Heaven opens on my eyes! my ears

With sounds seraphic ring;

Lend, lend your wings! I mount—I fly!

Oh, Grave! where is thy victory?

Oh, Death! where is thy sting!’

‘Let me die the death of the righteous, and let my last hour be like his.’


Mr. HUNTER.—Mr. President: We have heard, with deep sensibility, what has just fallen from the senators who have preceded me. We have heard, sir, the voice of Kentucky—and, upon this occasion, she had a right to speak—in mingled accents of pride and sorrow; for it has rarely fallen to the lot of any state to lament the loss of such a son. But Virginia, too, is entitled to her place in this procession; for she cannot be supposed to be unmindful of the tie which bound her to the dead. When the earth opens to receive the mortal part which she gave to man, it is then that affection is eager to bury in its bosom every recollection but those of love and kindness. And, sir, when the last sensible tie is about to be severed,it is then that we look with anxious interest to the deeds of the life, and to the emanations of the heart and the mind, for those more enduring monuments which are the creations of an immortal nature.

In this instance, we can be at no loss for these. This land, sir, is full of the monuments of his genius. His memory is as imperishable as American history itself, for he was one of those who made it. Sir, he belonged to that marked class who are the men of their century; for it was his rare good fortune not only to have been endowed with the capacity to do great things, but to have enjoyed the opportunities of achieving them. I know, sir, it has been said and deplored, that he wanted some of the advantages of an early education; but it, perhaps, has not been remembered that, in many respects, he enjoyed such opportunities for mental training as can rarely fall to the lot of man. He had not a chance to learn so much from books, but he had such opportunities of learning from men as few have ever enjoyed. Sir, it is to be remembered that he was reared at a time when there was a state of society, in the commonwealth which gave him birth, such as has never been seen there before nor since.
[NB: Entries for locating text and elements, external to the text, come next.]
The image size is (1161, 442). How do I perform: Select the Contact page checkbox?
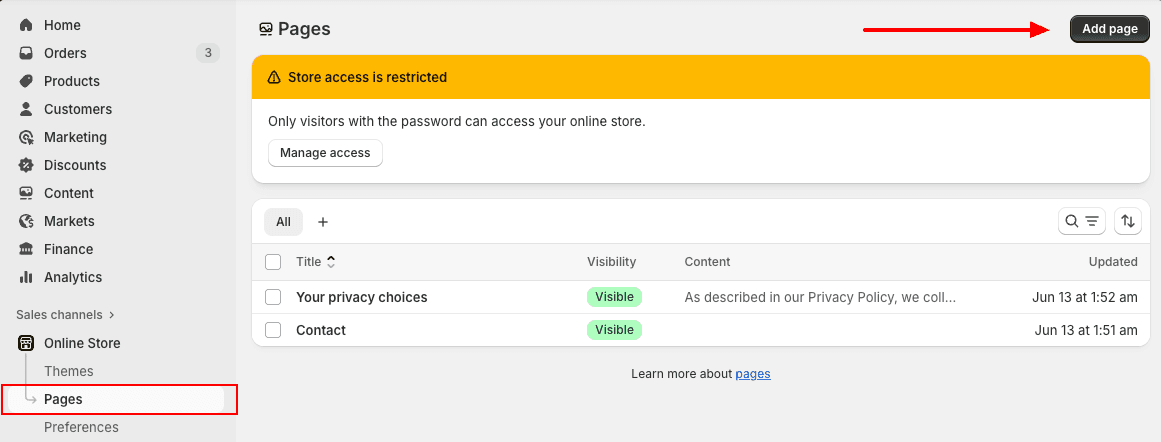[273, 330]
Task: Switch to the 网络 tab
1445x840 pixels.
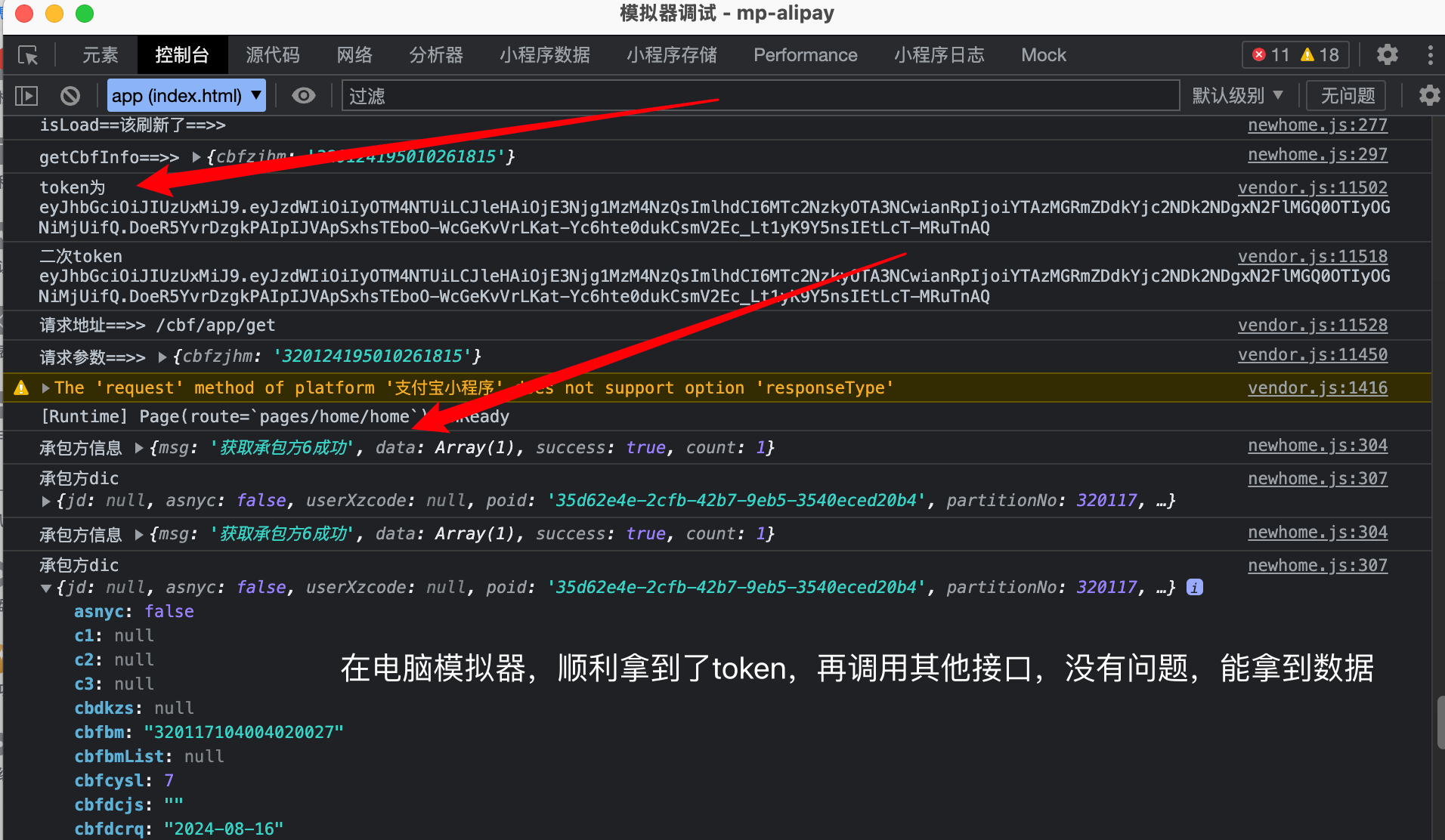Action: (354, 55)
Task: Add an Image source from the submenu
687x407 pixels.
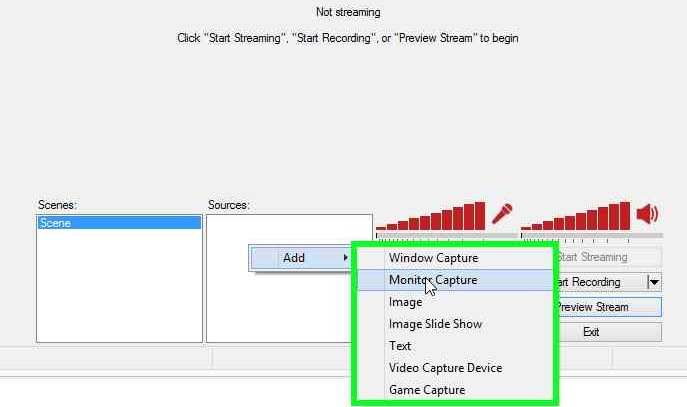Action: pos(405,302)
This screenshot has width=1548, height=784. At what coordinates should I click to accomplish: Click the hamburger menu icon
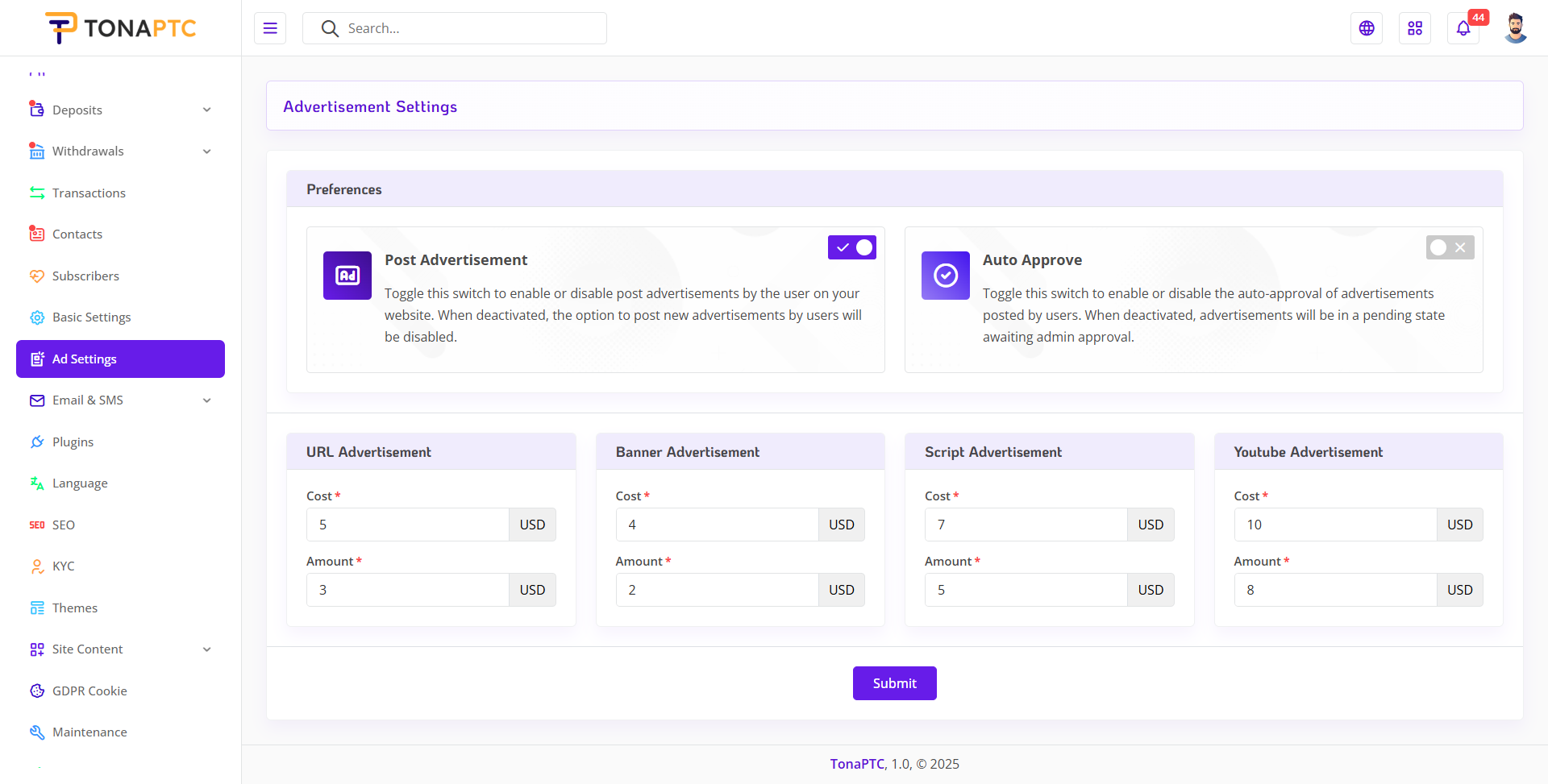tap(270, 28)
It was his early privilege to see how justice was administered by a Pendleton and a Wythe, with the last of whom he was in the daily habit of familiar intercourse. He had constant opportunities to observe how forensic questions were managed by a Marshall and a Wickham. He was old enough, too, to have heard and to have appreciated the eloquence of a Patrick Henry, and of George Keith Taylor. In short, sir, he lived in a society in which the examples of a Jefferson, and a Madison, and a Monroe, were living influences, and on which the setting sun of a Washington cast the mild effulgence of its departing rays.

He was trained, too, as has been well said by the senator from Michigan, [Mr. Cass,] at a period when the recent revolutionary struggle had given a more elevated tone to patriotism, and imparted a higher cast to public feeling and to public character. Such lessons were worth, perhaps, more to him than the whole encyclopedia of scholastic learning. Not only were the circumstances of his early training favorable to the development of his genius, but the theatre upon which he was thrown, was eminently propitious for its exercise. The circumstances of the early settlement of Kentucky, the generous, daring, and reckless character of the people—all fitted it to be the theatre for the display of those commanding qualities of heart and mind, which he so eminently possessed. There can be little doubt but that those people and their chosen leader exercised a mutual influence upon each other; and no one can be surprised that, with his brave spirit, and commanding eloquence, and fascinating address, he should have led not only there, but elsewhere.